Industrial hygienists, union stewards and craft work together to meet stricter safety standards
By Deidre Ortiz, AEDC/PA
/ Published November 05, 2018
ARNOLD AIR FORCE BASE, Tenn. -- In an effort to meet more stringent safety standards now in place for welders and pipefitters, the Safety, Health and Environmental personnel at Arnold Air Force Base are working with union stewards of the Air Engineering Metal Trades Council and other craft team members to make adjustments and implement new equipment.
According to Bing Bragg, an industrial hygienist at Arnold, there was recently a change to the recommended exposure limit to the fumes created when welding stainless steel. These fumes are known as hexavalent chromium, or chromium-6.
“The limit is stricter than what was previously set regarding exposure to hexavalent chromium,” Bragg said. “So we had several meetings with the union stewards and craft to provide them with information on the new standards and discuss what types of new PPE (Personal Protective Equipment) that would work for them.”
Part of this process included bringing in different vendors on base to give presentations on the different equipment available.
One type of PPE suggested was the use of Powered Air Purifying Respirators.
“Each PAPR helmet is a cost of $2,300, and our initial estimate is that we need at least 30 of these filter helmets,” said Warner Holt, group manager of Manufacturing for the Test Operations and Sustainment contractor.
Though PAPR helmets have already been in use by some of the welders at Arnold, with the new limitations in place, every welder and those directly working with welders are now required to use one.
Mike Lance, union steward for the pipefitters at Arnold, explained that these are “top-of-the-line hoods.”
“When using the PAPRs, you’re only taking in filtered air, so you’re not exposed to any of the fumes,” he said.
In addition to the new hoods, Lance added that the welders and pipefitters must change into a full body coveralls before performing their work, and anytime they go out on break they must properly dispose of the coveralls and put on a new suit before continuing their work.
Another step taken to prevent exposure was to establish confined welding areas in the shop.
“We are trying to prevent exposure to the rest of the shop,” said Vaughn Wilson, a supervisor at the Model and Machine Shop. “We had a cover constructed for all the welding to be done inside and set up ducting and fans for ventilating the gas out of the Model Shop.”
Wilson mentioned the new requirements were implemented midway through the heater replacement project for C-Plant and thanked the crew for their cooperation.
“Jeff Tate, Technology/Manufacturing planner and scheduler, went to work right away getting all the right people and equipment needed to do the C-Plant header work safely,” he said. “Eddie Ledford and Jason Colbert also stepped up and continued to weld remaining headers in the boilermaker shop using the Powered Air Purifying Respirator equipment.”
He stated that boilermakers Mike Dickey and Cecil Beavers assisted Ledford and Colbert in making welds to tie the new headers to the existing ducting, while Glenn Thomas oversaw the completion of this phase of the project.
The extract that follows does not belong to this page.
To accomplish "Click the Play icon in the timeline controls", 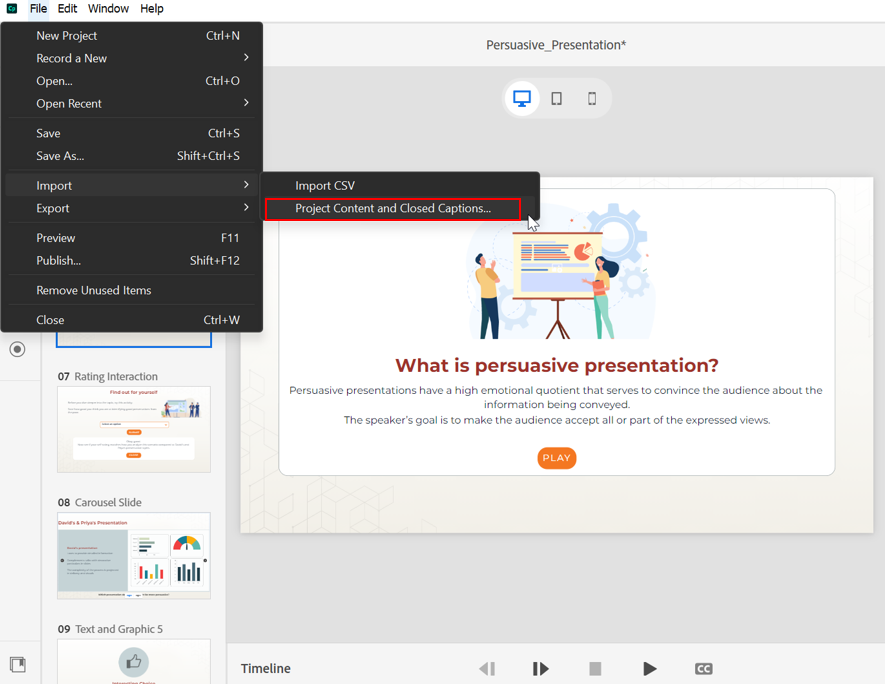I will click(x=650, y=668).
Don Metcalf and Robbie Simmons were also instrumental in assisting the crews using the PAPRs and monitoring the work area.
“Their effort, attitude and willingness to get the job complete using these new methods is much appreciated,” Wilson said. “This crew overcame several obstacles to complete this work in in the elements welding in extreme conditions with the heat in the 90-degree range.”
Wilson added the new work methods have meant changes in daily work practices for everyone in the Model Shop, but especially the welders.
“They’ve had to get used to wearing the different equipment and dressing in and out between working the job and taking breaks,” Wilson said. “Wearing the new hoods can also be heavy and they can limit the positioning. It will just take some time to get adjusted but the health and safety of the shop personnel is our priority.”
Lance shares the same outlook, stating that even though the new processes presented challenges at first, safety is of utmost importance.
“We see the risk and we want to be safe,” he said. “Our number one concern is safety.”